Ohne den Thread jetzt hijacken zu wollen, mit einer Diskussion was besser/schlechter ist, aber aus Interesse mal folgende Frage:

Wieso nimmt man dafür "Shelltools" und keine Skriptsprache á la Python, Ruby oder Perl?

Zu miese Performance? Nicht geekig genug?

----------

## 3PO

 *ScytheMan wrote:*   

> [...] Wieso nimmt man dafür "Shelltools" und keine Skriptsprache á la Python, Ruby oder Perl? ...

 

"Man" nimmt kein Python, Ruby oder Perl, weil "man" eben kein Python, Ruby oder Perl kann.

Außderdem ist ist das ja nur ein Teil eines Scriptes und der Rest geht ja schon.

----------

## ScytheMan

 *3PO wrote:*   

>  *ScytheMan wrote:*   [...] Wieso nimmt man dafür "Shelltools" und keine Skriptsprache á la Python, Ruby oder Perl? ...

_ARBEITSANWEISUNGEN_:
1 - Mit welcher Begründung erklärt 3PO im Forenauszug über Shelltools zuerst, warum kein Python, Ruby oder Perl verwendet wird?
2 - Schreibe den Forenauszug über Shelltools im Anschluss an seinen letzten Satz weiter.

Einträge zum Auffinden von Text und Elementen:
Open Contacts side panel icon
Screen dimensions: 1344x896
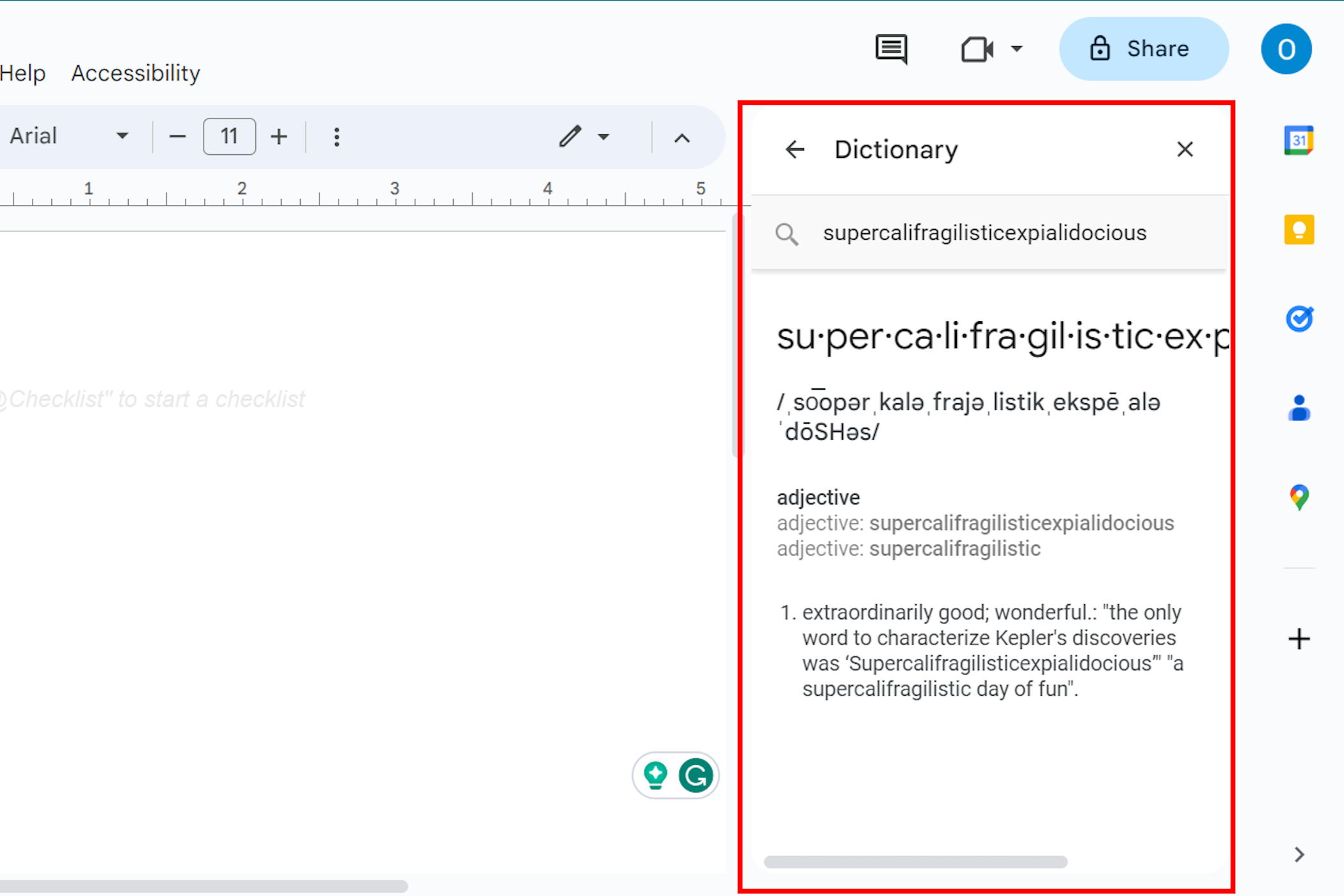tap(1299, 408)
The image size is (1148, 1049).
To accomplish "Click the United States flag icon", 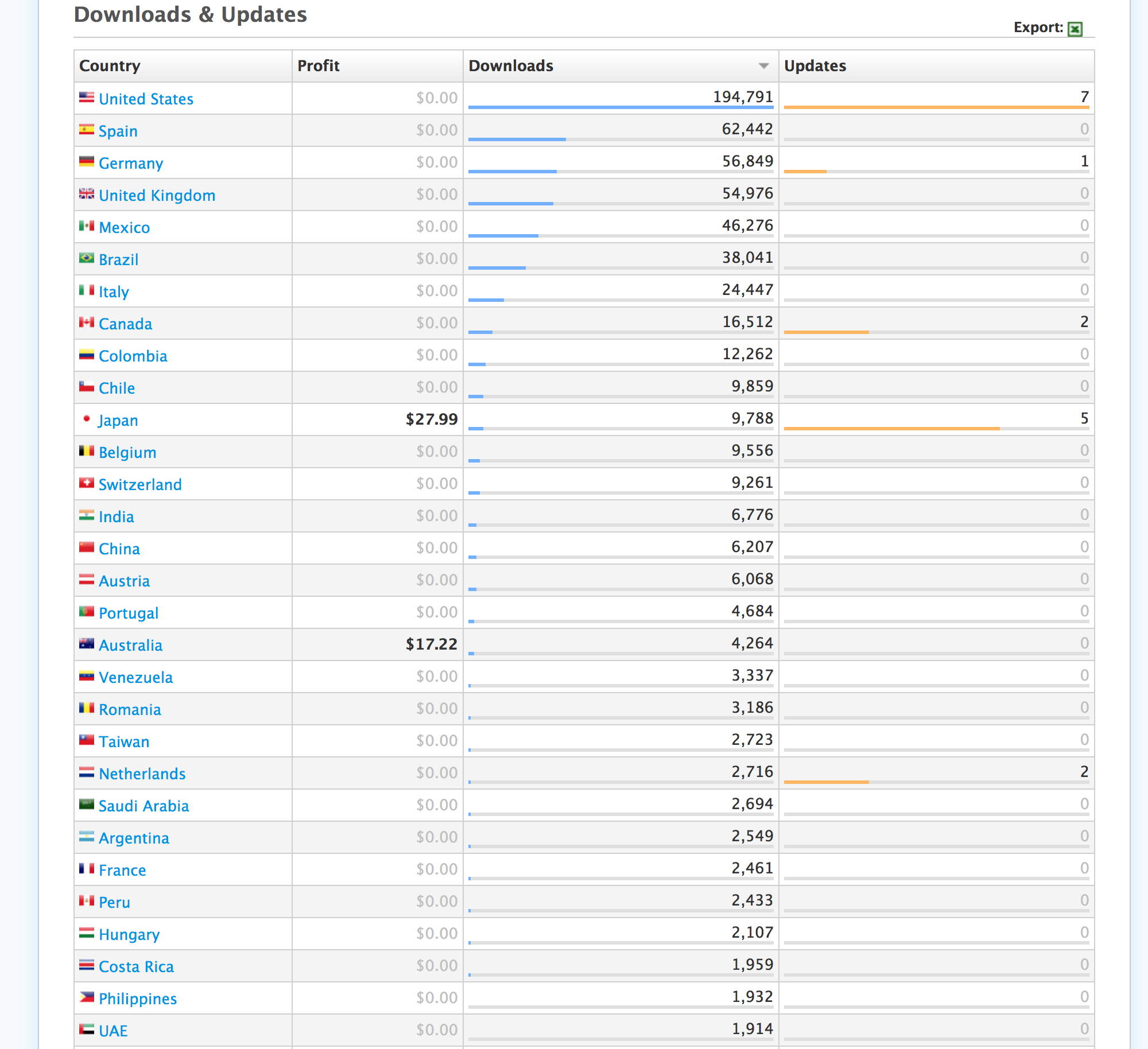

_ANTWORTEN JE AUFGABE_:
1 - Weil „man“ eben kein Python, Ruby oder Perl kann.

2 -
> 
> "Man" nimmt kein Python, Ruby oder Perl, weil "man" eben kein Python, Ruby oder Perl kann.
> 
> Außderdem ist ist das ja nur ein Teil eines Scriptes und der Rest geht ja schon.

 

Ok, das ist eine Erklärung. Hoffe du hast das "man" nicht in den falschen Hals gekriegt, war nicht abwertend oder so gemeint. Hab es unpersönlich belassen, weil ja nicht nur du gepostet hattest sondern auch andre  :Wink: 

Generell bin ich trotzdem noch an meiner Frage interessiert: Wie sieht die Performance Shell vs. "Skriptsprache" aus?

----------

## Necoro

 *ScytheMan wrote:*   

> Generell bin ich trotzdem noch an meiner Frage interessiert: Wie sieht die Performance Shell vs. "Skriptsprache" aus?

 

Ich ignorier jetzt mal die Frage nach der Performance, sondern gehe nur auf die Schwierigkeit des Codens ein...

Also in Perl kann ich mir vorstellen, dass die Aufgabe sehr schnell gelöst ist ... in Python wirds schon schwieriger. Am Ende halte ich das zu Skripten denn doch für einfacher (ist ja nur n Einzeiler) ... und bei komplizierterem kann man denn awk verwenden.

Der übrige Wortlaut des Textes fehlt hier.